Parametric partial differential equations (PDEs) serve as fundamental mathematical tools for modeling complex physical phenomena, yet repeated high-fidelity numerical simulations across parameter spaces remain computationally prohibitive. In this work, we propose a physical law-corrected prior Gaussian process (LC-prior GP) for efficient surrogate modeling of parametric PDEs. The proposed method employs proper orthogonal decomposition (POD) to represent high-dimensional discrete solutions in a low-dimensional modal coefficient space, significantly reducing the computational cost of kernel optimization compared with standard GP approaches in full-order spaces. The governing physical laws are further incorporated to construct a law-corrected prior to overcome the limitation of existing physics-informed GP methods that rely on linear operator invariance, which enables applications to nonlinear and multi-coupled PDE systems without kernel redesign.

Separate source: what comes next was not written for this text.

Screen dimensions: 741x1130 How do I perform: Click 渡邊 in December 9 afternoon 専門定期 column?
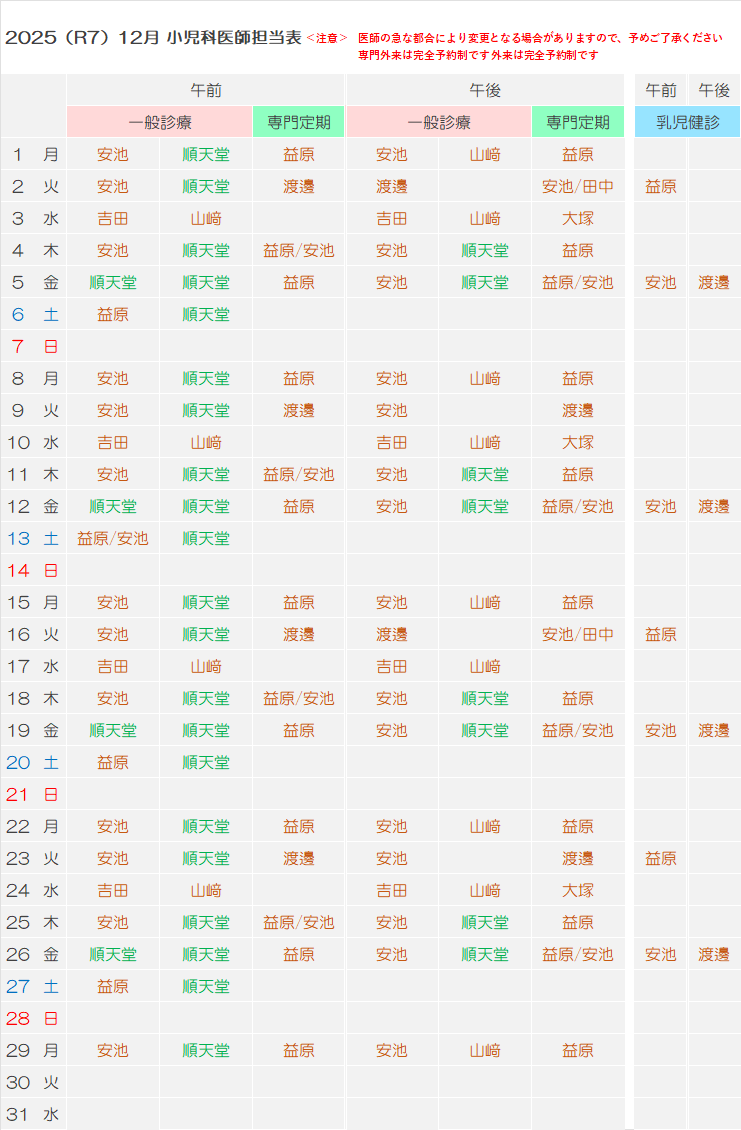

Furthermore, the radial basis function-finite difference (RBF-FD) method is adopted for generating training data, allowing flexible handling of irregular spatial domains. The resulting differentiation matrices are independent of solution fields, enabling efficient optimization in the physical correction stage without repeated assembly. The proposed framework is validated through extensive numerical experiments, including nonlinear multi-parameter systems and scenarios involving multi-coupled physical variables defined on different two-dimensional irregular domains to highlight the accuracy and efficiency compared with baseline approaches.